**WORK ITEM:** Copy each line from the entries that the word "gear" appears in.
=== Section Start ===
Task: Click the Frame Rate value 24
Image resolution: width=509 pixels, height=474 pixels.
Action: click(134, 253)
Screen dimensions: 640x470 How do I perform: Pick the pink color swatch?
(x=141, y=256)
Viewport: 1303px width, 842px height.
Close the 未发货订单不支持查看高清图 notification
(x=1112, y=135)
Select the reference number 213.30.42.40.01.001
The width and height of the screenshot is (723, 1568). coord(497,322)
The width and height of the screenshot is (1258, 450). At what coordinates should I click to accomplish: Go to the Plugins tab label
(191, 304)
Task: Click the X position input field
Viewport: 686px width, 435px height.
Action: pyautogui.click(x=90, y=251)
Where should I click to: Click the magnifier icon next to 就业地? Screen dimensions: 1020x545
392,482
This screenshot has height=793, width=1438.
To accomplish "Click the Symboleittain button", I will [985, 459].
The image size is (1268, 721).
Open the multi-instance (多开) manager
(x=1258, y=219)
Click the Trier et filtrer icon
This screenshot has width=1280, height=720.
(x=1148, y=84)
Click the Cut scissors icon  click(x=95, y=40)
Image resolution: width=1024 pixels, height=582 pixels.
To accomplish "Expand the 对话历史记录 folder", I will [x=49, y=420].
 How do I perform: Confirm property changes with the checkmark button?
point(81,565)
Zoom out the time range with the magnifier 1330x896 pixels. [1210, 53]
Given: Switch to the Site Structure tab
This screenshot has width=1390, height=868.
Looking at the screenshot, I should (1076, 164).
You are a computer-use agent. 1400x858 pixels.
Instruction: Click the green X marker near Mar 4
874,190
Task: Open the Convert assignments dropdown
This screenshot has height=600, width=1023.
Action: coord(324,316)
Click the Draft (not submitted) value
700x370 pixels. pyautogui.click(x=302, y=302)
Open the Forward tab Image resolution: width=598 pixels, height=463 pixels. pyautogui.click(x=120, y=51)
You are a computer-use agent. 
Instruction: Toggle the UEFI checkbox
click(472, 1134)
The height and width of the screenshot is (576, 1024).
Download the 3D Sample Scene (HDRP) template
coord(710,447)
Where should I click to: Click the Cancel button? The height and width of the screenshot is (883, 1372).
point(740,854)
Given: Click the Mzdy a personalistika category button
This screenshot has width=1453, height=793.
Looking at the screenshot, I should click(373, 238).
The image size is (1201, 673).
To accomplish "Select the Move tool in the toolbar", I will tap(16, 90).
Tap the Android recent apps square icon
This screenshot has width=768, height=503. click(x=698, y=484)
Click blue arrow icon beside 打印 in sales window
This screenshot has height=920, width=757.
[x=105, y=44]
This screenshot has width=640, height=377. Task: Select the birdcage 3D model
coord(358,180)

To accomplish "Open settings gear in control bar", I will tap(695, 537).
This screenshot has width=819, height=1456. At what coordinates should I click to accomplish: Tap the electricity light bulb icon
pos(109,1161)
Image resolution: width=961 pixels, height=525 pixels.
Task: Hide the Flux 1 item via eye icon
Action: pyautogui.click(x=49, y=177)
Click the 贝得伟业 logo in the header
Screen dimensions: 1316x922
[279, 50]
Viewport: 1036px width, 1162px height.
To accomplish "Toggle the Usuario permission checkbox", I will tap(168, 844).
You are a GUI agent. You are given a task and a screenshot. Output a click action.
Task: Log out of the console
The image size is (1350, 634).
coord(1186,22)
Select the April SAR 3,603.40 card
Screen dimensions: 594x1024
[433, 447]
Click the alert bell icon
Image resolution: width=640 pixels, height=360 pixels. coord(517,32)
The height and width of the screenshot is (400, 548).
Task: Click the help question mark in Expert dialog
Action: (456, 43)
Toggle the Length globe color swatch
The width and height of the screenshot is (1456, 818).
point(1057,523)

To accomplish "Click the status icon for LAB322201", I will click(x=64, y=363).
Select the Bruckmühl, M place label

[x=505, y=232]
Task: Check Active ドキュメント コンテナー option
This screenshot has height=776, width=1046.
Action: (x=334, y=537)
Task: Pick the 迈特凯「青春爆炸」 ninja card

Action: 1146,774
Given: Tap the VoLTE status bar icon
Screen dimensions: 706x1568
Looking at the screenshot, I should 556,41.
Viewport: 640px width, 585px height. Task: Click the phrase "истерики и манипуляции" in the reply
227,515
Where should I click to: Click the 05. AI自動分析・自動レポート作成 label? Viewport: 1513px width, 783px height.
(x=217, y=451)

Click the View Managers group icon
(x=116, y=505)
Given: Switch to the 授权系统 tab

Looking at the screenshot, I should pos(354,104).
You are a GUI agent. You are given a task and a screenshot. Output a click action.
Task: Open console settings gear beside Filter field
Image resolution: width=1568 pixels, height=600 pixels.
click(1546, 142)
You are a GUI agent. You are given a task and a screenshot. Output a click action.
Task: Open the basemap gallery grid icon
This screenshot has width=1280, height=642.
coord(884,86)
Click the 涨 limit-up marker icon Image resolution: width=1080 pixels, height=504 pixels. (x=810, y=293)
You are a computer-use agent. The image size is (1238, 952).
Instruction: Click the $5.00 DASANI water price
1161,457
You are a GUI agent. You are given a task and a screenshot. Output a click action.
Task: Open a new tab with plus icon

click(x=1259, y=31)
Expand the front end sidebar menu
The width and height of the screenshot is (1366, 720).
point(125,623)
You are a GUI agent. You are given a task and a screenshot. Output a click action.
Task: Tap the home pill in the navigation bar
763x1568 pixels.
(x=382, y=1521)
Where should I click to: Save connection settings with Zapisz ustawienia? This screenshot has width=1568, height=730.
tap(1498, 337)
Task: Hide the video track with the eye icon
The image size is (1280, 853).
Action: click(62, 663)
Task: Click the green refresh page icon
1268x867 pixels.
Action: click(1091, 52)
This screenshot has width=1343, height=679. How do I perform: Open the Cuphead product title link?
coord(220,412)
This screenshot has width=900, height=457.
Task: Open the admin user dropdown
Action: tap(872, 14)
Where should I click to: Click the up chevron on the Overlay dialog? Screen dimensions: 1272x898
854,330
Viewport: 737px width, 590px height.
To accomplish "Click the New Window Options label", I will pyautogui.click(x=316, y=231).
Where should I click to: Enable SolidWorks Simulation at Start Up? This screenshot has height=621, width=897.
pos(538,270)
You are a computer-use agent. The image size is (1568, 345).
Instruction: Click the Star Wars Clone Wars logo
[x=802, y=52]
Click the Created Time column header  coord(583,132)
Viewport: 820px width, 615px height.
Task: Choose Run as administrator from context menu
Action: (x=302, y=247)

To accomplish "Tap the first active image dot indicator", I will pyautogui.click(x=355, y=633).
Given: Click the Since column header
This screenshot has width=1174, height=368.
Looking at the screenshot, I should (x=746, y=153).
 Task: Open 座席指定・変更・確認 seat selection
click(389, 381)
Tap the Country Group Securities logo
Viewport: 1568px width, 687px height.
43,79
=== Section End ===
**FINAL ANSWER:**
To accomplish "Open settings gear in control bar", I will tap(695, 537).
Task: Open console settings gear beside Filter field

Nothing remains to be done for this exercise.